### WORK REQUIRED
Each line of the records that follow must come back exactly, with pictures skipped.

Screenshot grounding data:
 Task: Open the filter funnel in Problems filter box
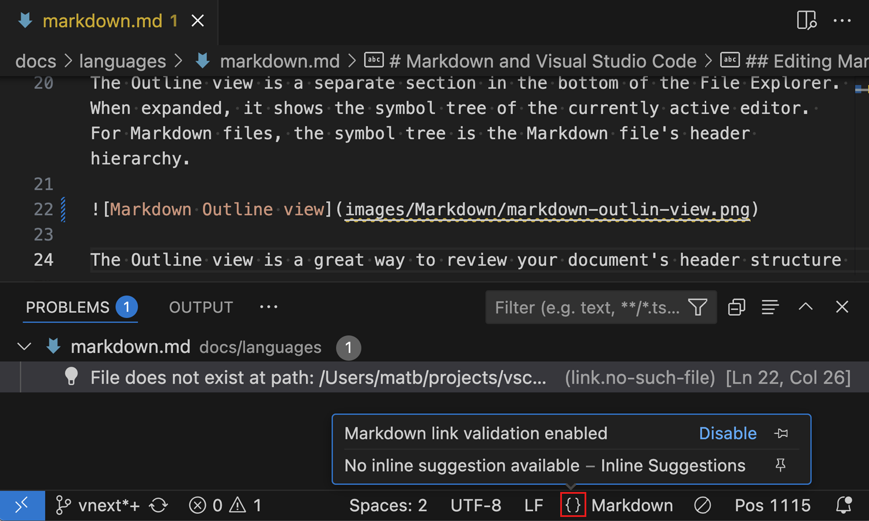(698, 307)
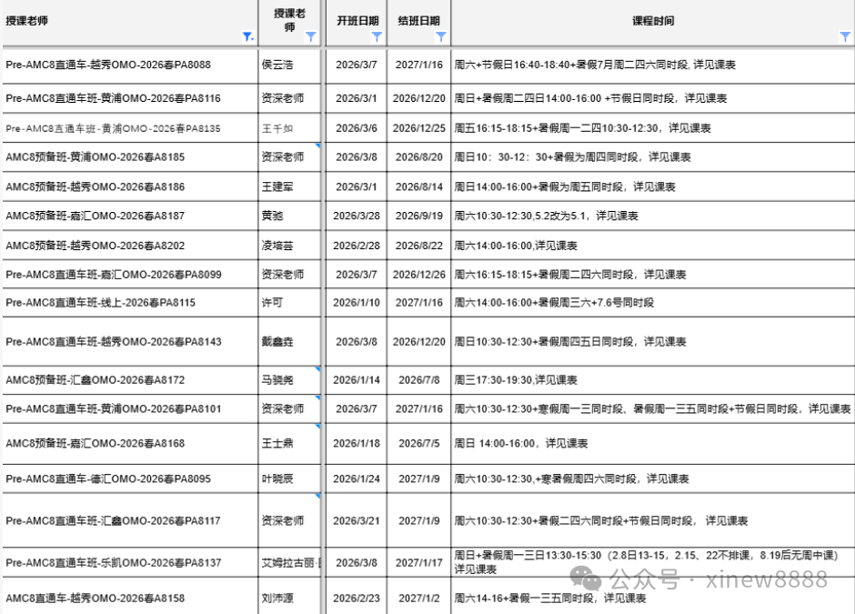
Task: Open the 开班日期 column filter
Action: (x=377, y=36)
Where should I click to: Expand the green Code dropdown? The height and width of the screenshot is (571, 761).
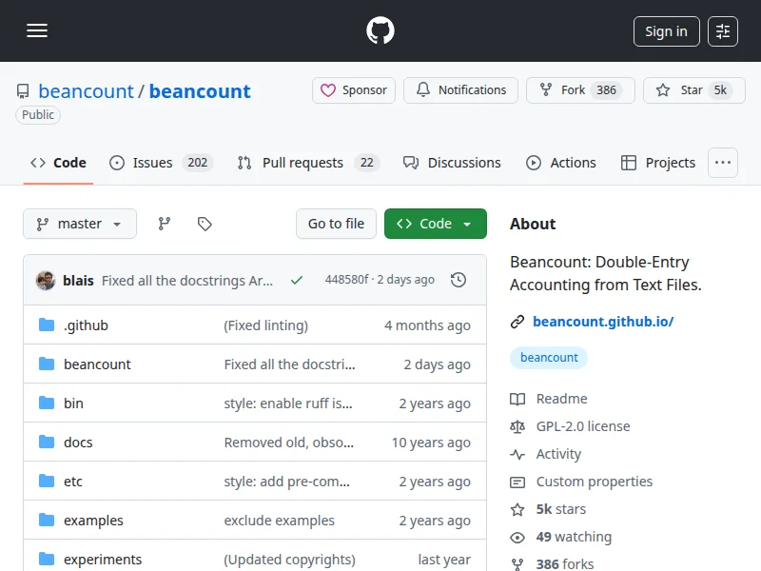(x=435, y=224)
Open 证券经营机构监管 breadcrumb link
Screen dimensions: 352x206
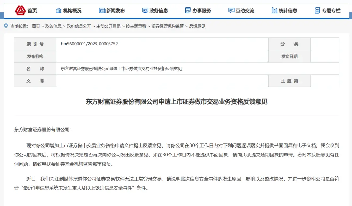[x=168, y=26]
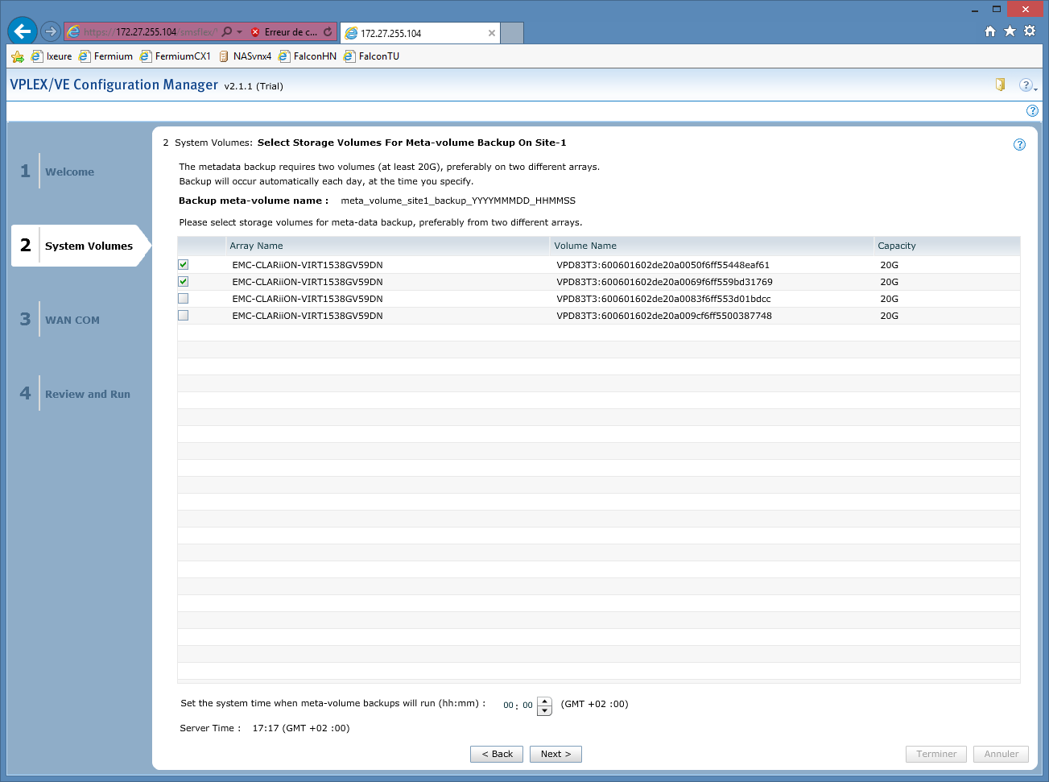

### EXPECTED ANSWER
 Task: Open the filter funnel in Problems filter box
(698, 307)
Task: Open the 开班日期 column filter
Action: (x=377, y=36)
Where should I click to: Expand the green Code dropdown? The height and width of the screenshot is (571, 761).
(x=435, y=224)
Open 证券经营机构监管 breadcrumb link
Screen dimensions: 352x206
[x=168, y=26]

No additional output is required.